Lines from the beginning of the data below through the one containing "Go to Chequear" are to be printed exactly as they appear.
++++++++
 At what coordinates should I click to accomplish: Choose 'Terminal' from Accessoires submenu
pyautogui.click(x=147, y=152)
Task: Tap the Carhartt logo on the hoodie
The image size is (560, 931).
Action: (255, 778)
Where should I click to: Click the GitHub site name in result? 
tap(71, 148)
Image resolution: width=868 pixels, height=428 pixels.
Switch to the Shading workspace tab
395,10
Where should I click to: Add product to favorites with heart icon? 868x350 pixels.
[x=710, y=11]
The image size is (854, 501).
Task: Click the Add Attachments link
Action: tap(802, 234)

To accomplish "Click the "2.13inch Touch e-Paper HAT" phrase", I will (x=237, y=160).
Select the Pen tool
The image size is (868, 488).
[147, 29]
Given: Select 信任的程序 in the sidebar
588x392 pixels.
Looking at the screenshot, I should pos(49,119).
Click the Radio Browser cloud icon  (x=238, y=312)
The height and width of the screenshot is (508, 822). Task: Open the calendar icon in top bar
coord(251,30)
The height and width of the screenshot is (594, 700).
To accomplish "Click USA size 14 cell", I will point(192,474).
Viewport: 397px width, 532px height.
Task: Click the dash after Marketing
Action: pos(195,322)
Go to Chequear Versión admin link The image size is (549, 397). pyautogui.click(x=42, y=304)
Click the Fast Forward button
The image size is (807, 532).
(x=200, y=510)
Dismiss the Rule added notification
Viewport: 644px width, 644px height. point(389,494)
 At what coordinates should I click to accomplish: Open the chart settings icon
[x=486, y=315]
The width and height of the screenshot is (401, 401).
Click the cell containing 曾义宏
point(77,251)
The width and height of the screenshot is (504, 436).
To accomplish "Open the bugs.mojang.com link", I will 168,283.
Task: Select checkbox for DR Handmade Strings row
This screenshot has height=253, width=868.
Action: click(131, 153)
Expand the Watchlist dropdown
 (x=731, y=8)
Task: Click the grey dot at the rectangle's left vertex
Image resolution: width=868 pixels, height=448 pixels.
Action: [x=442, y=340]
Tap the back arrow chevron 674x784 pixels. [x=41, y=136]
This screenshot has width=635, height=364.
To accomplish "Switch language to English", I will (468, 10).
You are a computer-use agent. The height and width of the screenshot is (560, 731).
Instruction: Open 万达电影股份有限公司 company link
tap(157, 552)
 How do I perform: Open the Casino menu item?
++++++++
> [Answer section]:
 At what coordinates should I click to accomplish: Choose 'Terminal' from Accessoires submenu
pyautogui.click(x=147, y=152)
Task: Tap the Carhartt logo on the hoodie
The image size is (560, 931).
Action: (255, 778)
Where should I click to: Click the GitHub site name in result? 
tap(71, 148)
Image resolution: width=868 pixels, height=428 pixels.
Switch to the Shading workspace tab
395,10
Where should I click to: Add product to favorites with heart icon? 868x350 pixels.
[x=710, y=11]
The image size is (854, 501).
Task: Click the Add Attachments link
Action: tap(802, 234)

To accomplish "Click the "2.13inch Touch e-Paper HAT" phrase", I will (x=237, y=160).
Select the Pen tool
The image size is (868, 488).
[147, 29]
Given: Select 信任的程序 in the sidebar
588x392 pixels.
Looking at the screenshot, I should pos(49,119).
Click the Radio Browser cloud icon  (x=238, y=312)
The height and width of the screenshot is (508, 822). Task: Open the calendar icon in top bar
coord(251,30)
The height and width of the screenshot is (594, 700).
To accomplish "Click USA size 14 cell", I will point(192,474).
Viewport: 397px width, 532px height.
Task: Click the dash after Marketing
Action: pos(195,322)
Go to Chequear Versión admin link The image size is (549, 397). pyautogui.click(x=42, y=304)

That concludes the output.